Traders work on the floor of the New York Stock Exchange during morning trading on October 04, 2023 in New York City.
Michael M. Santiago | Getty Images
The S&P 500 ticked up Wednesday as Treasury yields pulled back from multiyear highs following the release of much weaker-than-expected jobs data.
The broad market index added 0.3%. The Dow Jones Industrial Average traded near the flatline, while the Nasdaq Composite advanced 0.8%.
Consumer discretionary was the best-performing sector, rising more than 1%. Tesla and Norwegian Cruise Lines led the sector gains, adding 4% and 2.9%, respectively.
Energy was the S&P 500’s worst-performing sector Wednesday. Phillips 66 and APA declined more than 4%, while Marathon Petroleum and Valero Energy all dropped at least 3% as crude prices fell.
Wednesday’s moves follow the release of new jobs data. ADP said 89,000 private payrolls were added last month. That’s well below a Dow Jones forecast of 160,000 and fewer than an upwardly revised 180,000 payroll additions from August.
Treasury yields pulled back slightly from their 2007-level highs on the data. The 10-year Treasury yield was last trading at 4.745%.
“Anytime you have big momentum in one direction, there’s going to be days where you get a little bit of reprieve and in this case, you get a reprieve in rates and equities. The broader trend is really the downside from here,” said Ross Mayfield, investment strategy analyst at Baird.
Higher interest rates have increased fears of a recession and have pushed mortgage rates near 8%. Consequently, mortgage demand fell to its lowest levels since 1996.
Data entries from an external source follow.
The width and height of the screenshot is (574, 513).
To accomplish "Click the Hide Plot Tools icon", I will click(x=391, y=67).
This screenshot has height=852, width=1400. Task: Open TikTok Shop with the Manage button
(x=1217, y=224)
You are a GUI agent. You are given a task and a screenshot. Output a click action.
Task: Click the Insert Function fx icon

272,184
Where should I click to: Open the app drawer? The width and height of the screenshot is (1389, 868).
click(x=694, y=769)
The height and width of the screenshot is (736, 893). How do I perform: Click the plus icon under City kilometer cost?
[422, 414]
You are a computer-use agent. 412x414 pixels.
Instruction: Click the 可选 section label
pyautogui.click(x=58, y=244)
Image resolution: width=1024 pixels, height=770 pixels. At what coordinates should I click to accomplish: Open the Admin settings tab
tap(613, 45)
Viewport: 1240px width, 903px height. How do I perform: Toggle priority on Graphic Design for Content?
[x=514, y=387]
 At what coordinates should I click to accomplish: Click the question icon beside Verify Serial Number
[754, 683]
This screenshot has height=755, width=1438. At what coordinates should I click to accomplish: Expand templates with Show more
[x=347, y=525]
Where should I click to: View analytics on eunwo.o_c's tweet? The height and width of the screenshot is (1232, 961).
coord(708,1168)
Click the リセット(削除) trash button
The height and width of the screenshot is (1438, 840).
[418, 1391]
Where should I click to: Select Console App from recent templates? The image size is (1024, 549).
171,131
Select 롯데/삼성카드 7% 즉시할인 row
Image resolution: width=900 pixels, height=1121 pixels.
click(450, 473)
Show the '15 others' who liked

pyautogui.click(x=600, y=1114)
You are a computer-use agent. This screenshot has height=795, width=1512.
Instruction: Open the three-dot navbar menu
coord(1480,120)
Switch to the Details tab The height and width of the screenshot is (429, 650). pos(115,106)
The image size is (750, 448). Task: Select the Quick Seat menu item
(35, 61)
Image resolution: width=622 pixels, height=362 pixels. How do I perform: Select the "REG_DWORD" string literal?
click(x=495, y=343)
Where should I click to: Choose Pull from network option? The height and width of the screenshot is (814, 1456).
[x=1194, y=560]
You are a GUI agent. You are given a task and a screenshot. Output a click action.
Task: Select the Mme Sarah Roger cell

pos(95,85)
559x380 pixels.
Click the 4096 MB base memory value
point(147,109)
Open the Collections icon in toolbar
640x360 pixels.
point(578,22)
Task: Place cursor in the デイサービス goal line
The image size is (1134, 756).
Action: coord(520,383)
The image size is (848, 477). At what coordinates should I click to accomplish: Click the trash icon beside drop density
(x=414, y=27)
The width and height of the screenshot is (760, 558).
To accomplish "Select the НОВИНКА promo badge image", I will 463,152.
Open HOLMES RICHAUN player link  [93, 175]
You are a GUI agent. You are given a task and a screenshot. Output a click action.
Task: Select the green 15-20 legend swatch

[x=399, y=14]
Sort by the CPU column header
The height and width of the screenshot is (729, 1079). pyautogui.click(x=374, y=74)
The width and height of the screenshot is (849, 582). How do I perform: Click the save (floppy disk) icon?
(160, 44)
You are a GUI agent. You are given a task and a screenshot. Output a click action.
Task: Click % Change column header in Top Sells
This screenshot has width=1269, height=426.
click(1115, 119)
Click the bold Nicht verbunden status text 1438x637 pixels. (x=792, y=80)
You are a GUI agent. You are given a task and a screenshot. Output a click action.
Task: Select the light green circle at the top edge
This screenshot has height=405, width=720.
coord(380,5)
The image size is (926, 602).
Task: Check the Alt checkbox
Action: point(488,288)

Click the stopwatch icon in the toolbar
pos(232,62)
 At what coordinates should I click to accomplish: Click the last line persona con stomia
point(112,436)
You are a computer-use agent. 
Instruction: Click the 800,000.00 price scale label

“The market is being dragged around by interest rates,” said Harris Financial Group managing partner Jamie Cox. “[We’re] seeing a divergence — a big difference — between fixed income and equities,” Cox added.
Investors remain on edge and are looking toward Friday’s release of September’s nonfarm payrolls data for more indications on the strength of the labor market.
The data comes on the back of a losing session on Wall Street after job openings data indicated the labor market is still strong and bond yields marched higher. The Dow notched its worst session since March and turned negative for the year. The S&P 500 is now down 8% from its July high, nearing a 10% drop, which is the official definition of a correction.
“I don’t think you get a broader [rally] participation until rates ease up, and that’s only if rates ease without some sort of financial crisis or hard landing recession,” Mayfield said. “Every day that we’re this high on rates [and] every basis point deeper into restrictive territory, probably reduces the odds of a soft landing in 2024.”